**TASK INSTRUCTIONS**
Render the rows below as a numbered list, omitting blank lines and leaving out the pictures.

** BEGIN RECORDED INFORMATION **

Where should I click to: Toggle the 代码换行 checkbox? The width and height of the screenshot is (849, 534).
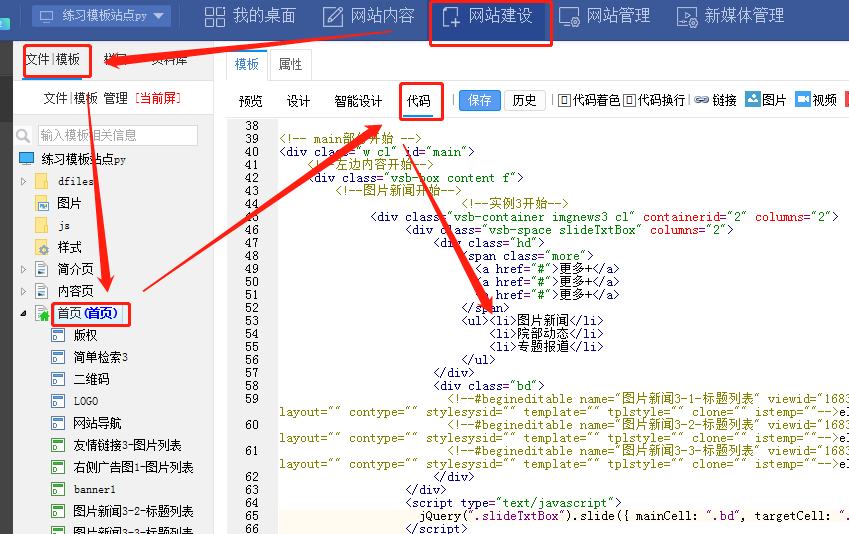(x=628, y=100)
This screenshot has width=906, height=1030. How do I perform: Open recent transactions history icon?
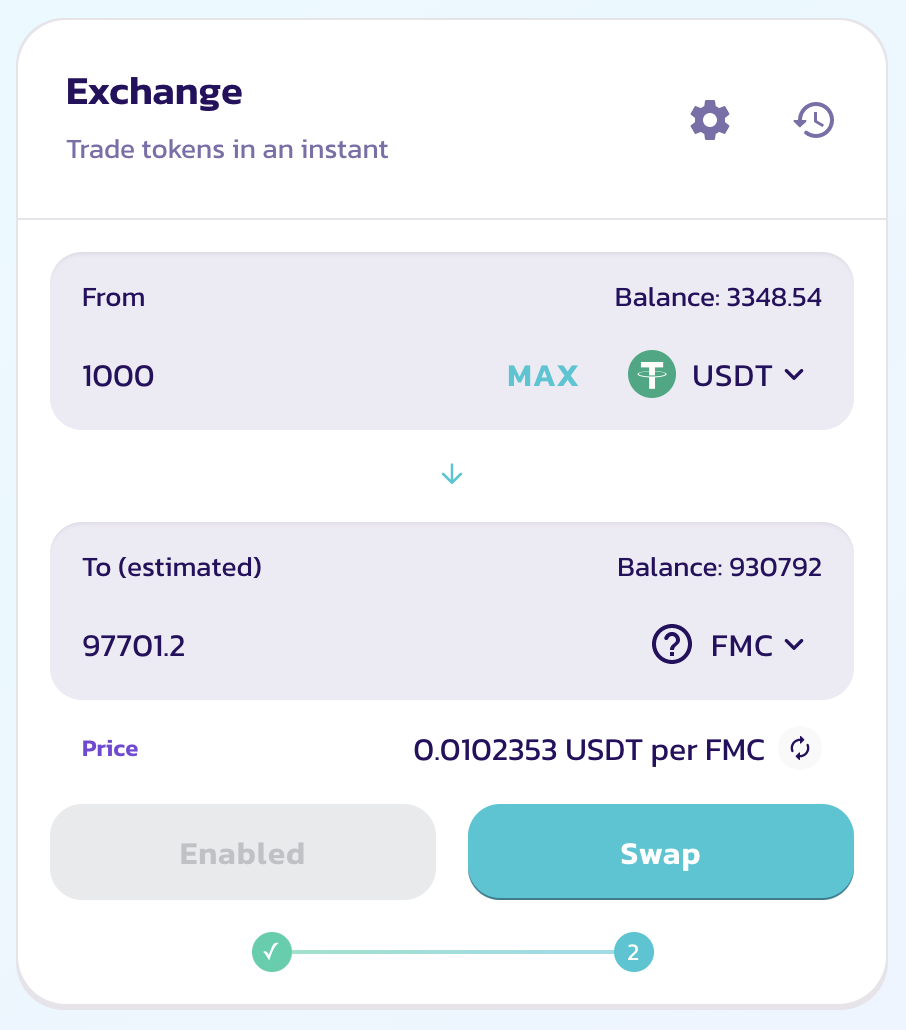pyautogui.click(x=814, y=120)
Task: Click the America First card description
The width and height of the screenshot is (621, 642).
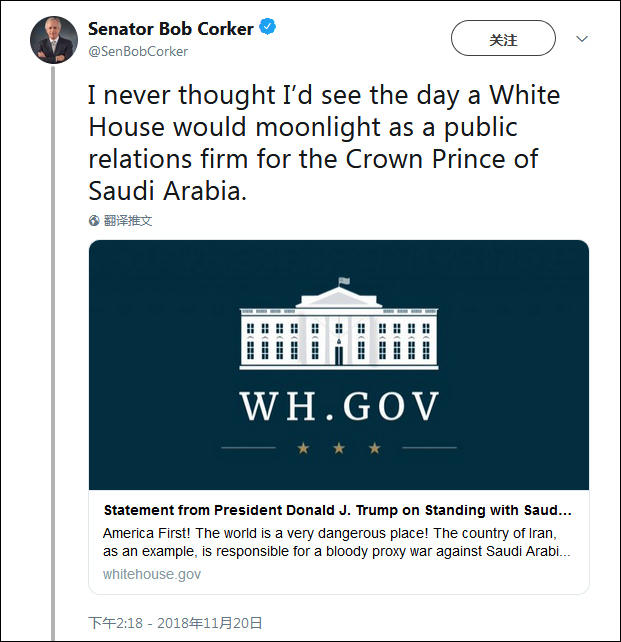Action: pyautogui.click(x=338, y=541)
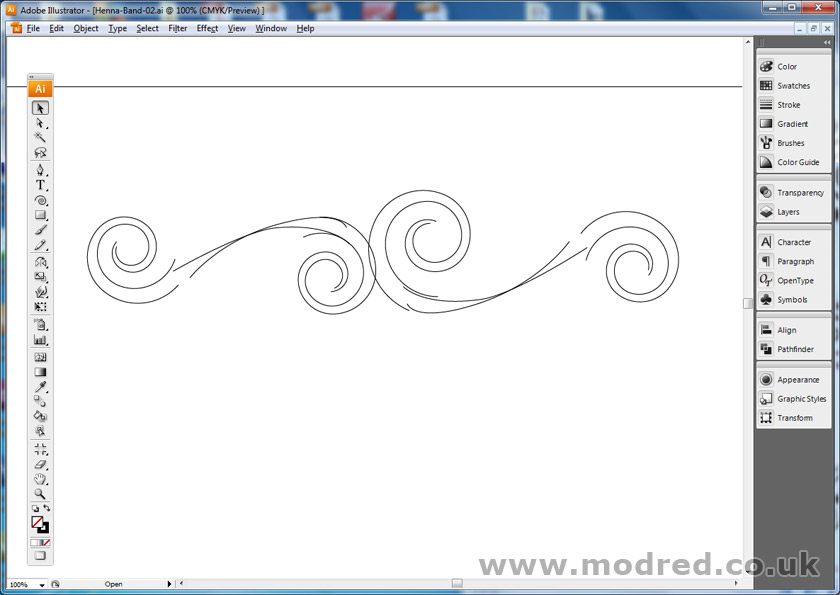Select the Hand tool
The height and width of the screenshot is (595, 840).
38,477
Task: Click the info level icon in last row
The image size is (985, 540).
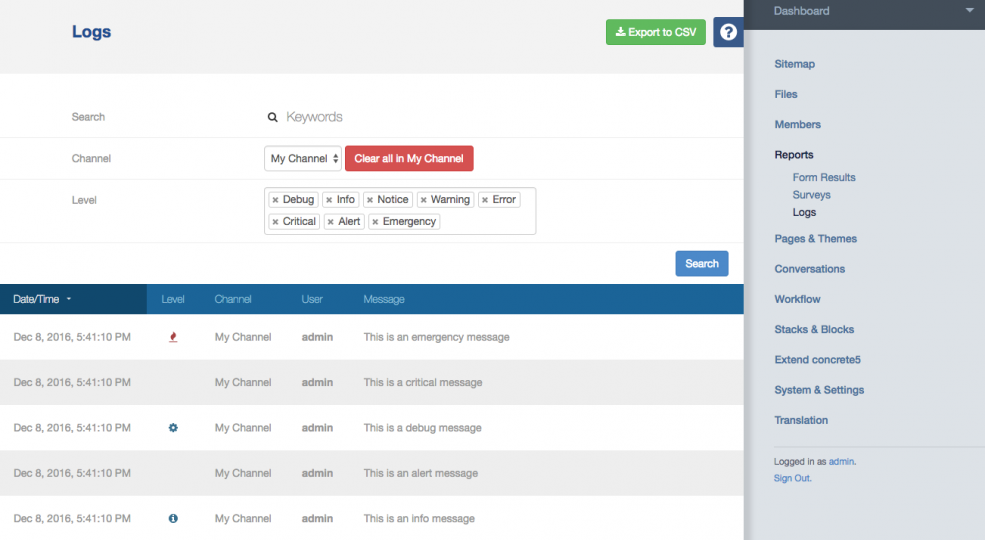Action: [x=173, y=518]
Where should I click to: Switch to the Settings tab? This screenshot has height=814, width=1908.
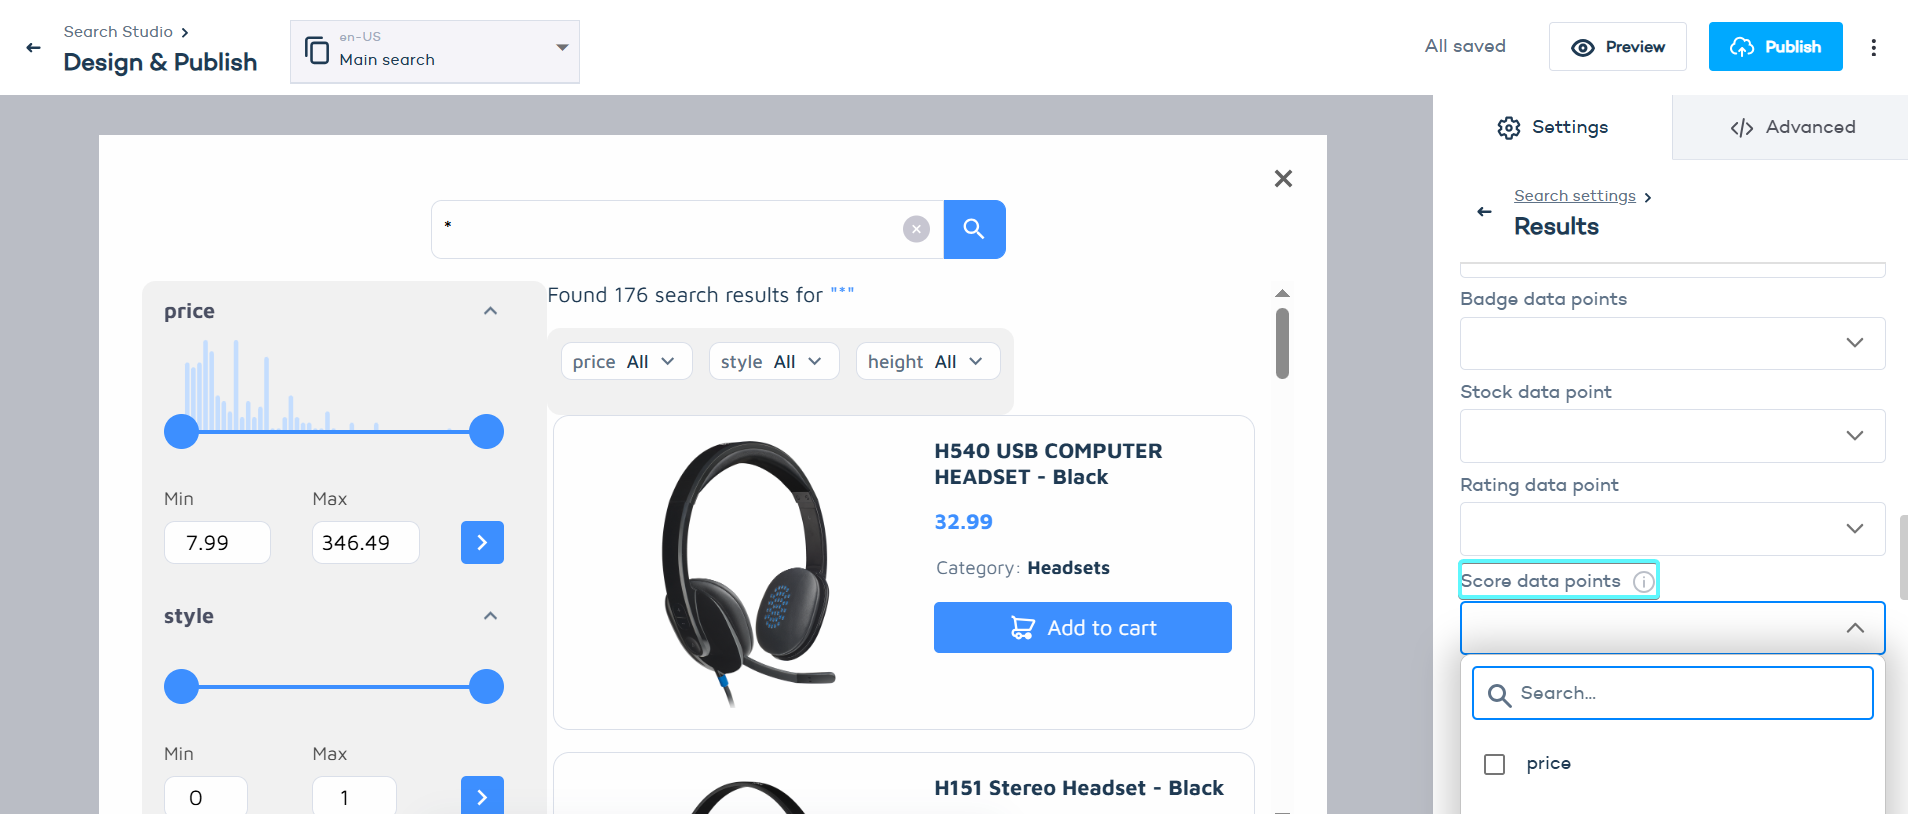(x=1552, y=127)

** END RECORDED INFORMATION **

**TASK OUTPUT**
1. Where should I click to: Toggle the 代码换行 checkbox? The width and height of the screenshot is (849, 534).
2. (x=628, y=100)
3. This screenshot has width=906, height=1030. How do I perform: Open recent transactions history icon?
4. pyautogui.click(x=814, y=120)
5. Task: Click the America First card description
6. The width and height of the screenshot is (621, 642).
7. Action: pyautogui.click(x=338, y=541)
8. Select the Hand tool
9. The height and width of the screenshot is (595, 840).
10. 38,477
11. Task: Click the info level icon in last row
12. The image size is (985, 540).
13. Action: [x=173, y=518]
14. Where should I click to: Switch to the Settings tab? This screenshot has height=814, width=1908.
15. (x=1552, y=127)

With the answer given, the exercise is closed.